■ WORK TO COMPLETE
An exact, line-by-line copy is needed, beginning at the line with "Click the 67.7 score value" and ending at the last line of the listing below.

■ RECORDS PROVIDED
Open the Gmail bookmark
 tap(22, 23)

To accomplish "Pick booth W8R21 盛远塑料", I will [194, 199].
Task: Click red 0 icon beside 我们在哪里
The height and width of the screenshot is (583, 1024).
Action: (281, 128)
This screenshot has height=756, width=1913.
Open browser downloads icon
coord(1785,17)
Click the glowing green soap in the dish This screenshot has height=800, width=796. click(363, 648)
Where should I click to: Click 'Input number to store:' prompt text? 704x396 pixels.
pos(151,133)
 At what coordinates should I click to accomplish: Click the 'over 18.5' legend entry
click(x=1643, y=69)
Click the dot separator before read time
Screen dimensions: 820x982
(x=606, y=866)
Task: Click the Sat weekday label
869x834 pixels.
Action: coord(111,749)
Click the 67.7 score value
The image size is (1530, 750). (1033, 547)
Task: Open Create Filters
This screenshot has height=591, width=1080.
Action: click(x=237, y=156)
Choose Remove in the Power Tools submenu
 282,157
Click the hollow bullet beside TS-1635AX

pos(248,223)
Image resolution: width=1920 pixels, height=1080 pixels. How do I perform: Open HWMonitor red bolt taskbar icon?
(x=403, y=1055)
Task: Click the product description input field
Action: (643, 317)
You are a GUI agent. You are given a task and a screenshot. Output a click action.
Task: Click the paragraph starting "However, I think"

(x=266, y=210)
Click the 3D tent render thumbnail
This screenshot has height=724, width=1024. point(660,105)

■ TASK OUTPUT
Click the 67.7 score value
The image size is (1530, 750). (1033, 547)
Task: Open Create Filters
This screenshot has height=591, width=1080.
Action: click(x=237, y=156)
Choose Remove in the Power Tools submenu
 282,157
Click the hollow bullet beside TS-1635AX

pos(248,223)
Image resolution: width=1920 pixels, height=1080 pixels. How do I perform: Open HWMonitor red bolt taskbar icon?
(x=403, y=1055)
Task: Click the product description input field
Action: (643, 317)
You are a GUI agent. You are given a task and a screenshot. Output a click action.
Task: Click the paragraph starting "However, I think"

(x=266, y=210)
Click the 3D tent render thumbnail
This screenshot has height=724, width=1024. point(660,105)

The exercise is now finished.